Family, colleagues, and friends knew this day was coming, I knew it was coming, but here it is: I’ve rented a new place to write, a small, remote house directly on the beach, about 12 miles as the crow flies from my home in Marin county. It’s not a direct 12 miles – that crow would have to fly up about 2500 feet so as to clear the peak of Mt. Tamalpais. And that mountainous impediment is intentional – it takes close to the same time to ride a mountain bike from my home to this office as it does to drive one of several winding routes between here and there. I’m hoping that will spur me to take my commute by bicycle. I won’t be here every day, but I certainly hope to spend a fair bit of time here over the coming months.

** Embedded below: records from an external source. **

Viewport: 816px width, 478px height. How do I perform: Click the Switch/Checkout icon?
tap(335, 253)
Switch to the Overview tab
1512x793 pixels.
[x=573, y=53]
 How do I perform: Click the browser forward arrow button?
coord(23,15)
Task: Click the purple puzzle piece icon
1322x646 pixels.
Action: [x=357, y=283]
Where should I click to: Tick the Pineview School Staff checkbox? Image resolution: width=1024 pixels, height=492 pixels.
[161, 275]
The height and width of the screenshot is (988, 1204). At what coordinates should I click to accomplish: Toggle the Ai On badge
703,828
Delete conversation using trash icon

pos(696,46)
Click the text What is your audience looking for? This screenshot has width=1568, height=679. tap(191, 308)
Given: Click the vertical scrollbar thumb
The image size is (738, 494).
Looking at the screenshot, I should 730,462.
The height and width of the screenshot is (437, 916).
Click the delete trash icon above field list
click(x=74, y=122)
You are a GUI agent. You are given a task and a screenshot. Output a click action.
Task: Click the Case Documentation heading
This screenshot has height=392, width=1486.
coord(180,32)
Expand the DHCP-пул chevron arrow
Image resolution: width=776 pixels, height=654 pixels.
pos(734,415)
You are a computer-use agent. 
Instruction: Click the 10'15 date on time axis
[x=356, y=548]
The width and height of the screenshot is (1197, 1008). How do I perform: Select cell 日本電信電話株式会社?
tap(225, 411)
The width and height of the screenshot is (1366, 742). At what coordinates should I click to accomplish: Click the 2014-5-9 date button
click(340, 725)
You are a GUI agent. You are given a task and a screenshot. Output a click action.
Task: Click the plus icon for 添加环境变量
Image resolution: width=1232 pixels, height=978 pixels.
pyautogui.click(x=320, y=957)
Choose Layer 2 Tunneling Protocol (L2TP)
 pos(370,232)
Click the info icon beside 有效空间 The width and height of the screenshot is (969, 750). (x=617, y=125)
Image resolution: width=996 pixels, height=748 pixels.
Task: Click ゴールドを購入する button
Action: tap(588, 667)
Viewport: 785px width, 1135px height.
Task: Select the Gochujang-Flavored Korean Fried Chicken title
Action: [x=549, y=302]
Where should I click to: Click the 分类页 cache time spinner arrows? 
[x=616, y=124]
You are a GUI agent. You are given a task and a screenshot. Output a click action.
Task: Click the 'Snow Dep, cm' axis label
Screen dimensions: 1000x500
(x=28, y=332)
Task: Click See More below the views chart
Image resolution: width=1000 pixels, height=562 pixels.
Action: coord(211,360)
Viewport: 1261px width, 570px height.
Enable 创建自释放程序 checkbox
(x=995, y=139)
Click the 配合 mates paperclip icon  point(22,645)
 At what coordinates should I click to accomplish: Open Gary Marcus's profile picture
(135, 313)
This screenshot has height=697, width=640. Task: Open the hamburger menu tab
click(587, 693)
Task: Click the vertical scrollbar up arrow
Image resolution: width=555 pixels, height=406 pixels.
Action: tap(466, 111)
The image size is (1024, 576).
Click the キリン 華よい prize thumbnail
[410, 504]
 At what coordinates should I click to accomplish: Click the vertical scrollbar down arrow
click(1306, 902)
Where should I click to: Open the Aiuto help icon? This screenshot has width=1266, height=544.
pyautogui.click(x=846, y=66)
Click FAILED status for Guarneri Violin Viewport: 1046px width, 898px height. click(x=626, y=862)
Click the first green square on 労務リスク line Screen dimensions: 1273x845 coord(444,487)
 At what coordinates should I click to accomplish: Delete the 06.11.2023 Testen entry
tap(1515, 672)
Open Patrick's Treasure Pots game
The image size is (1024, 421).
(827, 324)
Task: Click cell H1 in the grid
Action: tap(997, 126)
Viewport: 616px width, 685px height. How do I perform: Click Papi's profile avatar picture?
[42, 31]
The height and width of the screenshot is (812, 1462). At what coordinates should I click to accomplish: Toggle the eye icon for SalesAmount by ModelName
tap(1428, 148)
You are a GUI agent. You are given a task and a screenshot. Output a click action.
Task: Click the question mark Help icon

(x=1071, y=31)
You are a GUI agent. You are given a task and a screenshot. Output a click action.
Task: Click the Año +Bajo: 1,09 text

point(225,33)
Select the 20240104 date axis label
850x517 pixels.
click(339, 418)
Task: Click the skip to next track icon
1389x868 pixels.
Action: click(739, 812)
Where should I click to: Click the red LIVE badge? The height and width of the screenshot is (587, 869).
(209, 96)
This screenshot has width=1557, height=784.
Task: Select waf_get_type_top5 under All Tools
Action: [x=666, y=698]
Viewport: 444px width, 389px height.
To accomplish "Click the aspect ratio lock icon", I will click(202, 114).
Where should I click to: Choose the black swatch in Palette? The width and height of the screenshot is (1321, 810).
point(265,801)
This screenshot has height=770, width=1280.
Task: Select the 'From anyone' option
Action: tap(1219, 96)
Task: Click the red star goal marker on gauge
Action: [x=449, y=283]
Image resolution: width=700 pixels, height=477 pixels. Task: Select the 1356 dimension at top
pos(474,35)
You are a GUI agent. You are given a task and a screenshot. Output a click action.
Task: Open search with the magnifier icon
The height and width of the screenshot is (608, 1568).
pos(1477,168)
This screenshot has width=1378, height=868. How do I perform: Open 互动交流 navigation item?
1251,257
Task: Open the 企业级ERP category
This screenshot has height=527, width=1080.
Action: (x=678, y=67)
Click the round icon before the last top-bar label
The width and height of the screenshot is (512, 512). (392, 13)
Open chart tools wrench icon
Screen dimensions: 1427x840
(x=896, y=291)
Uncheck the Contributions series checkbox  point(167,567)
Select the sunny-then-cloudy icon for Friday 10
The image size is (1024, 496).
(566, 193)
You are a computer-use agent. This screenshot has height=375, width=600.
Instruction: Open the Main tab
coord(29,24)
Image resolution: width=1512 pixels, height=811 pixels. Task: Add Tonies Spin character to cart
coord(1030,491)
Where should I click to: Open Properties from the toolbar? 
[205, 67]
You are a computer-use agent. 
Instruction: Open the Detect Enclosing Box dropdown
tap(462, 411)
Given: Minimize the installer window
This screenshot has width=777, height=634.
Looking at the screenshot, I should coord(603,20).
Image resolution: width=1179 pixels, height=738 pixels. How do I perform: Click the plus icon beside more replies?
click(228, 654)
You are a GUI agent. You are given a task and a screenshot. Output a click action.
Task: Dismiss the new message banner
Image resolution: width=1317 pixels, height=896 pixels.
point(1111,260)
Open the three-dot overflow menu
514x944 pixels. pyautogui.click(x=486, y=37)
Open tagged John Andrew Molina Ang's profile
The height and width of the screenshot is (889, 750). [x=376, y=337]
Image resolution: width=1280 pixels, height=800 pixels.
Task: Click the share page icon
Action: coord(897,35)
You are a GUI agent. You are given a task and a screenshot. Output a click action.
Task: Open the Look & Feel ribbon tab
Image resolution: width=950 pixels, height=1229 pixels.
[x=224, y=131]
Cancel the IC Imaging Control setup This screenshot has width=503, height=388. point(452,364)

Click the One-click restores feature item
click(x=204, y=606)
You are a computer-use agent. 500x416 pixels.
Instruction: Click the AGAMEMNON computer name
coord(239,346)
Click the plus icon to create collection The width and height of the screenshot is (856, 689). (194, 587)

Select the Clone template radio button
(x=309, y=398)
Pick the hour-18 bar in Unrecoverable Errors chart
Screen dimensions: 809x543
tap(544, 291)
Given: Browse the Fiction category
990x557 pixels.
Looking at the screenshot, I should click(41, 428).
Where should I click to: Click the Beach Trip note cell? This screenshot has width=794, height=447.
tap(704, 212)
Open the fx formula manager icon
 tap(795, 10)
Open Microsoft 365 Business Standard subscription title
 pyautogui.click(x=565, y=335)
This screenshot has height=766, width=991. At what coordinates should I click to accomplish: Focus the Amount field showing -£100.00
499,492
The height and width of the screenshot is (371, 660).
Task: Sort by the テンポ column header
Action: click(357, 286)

I’ve added this new address to my long list of offices for one reason: To complete the book I’ve been talking about for nearly half a decade. That book began as an idea I called “The Conversation Economy,” but grew in both scope and ambition to encompass a much larger idea: an archaeology of the future, as seen through the digital artifacts of the present. Along the way, it’s changed a lot – 18 months ago, its title was “What We Hath Wrought.” Now, I’m thinking it’ll be called “If/Then.” I may yet call it “If/Then…Else” – or, as I wander through this journey, it might end up as something entirely different.

At this moment, I’m not certain. And that’s a bit scary.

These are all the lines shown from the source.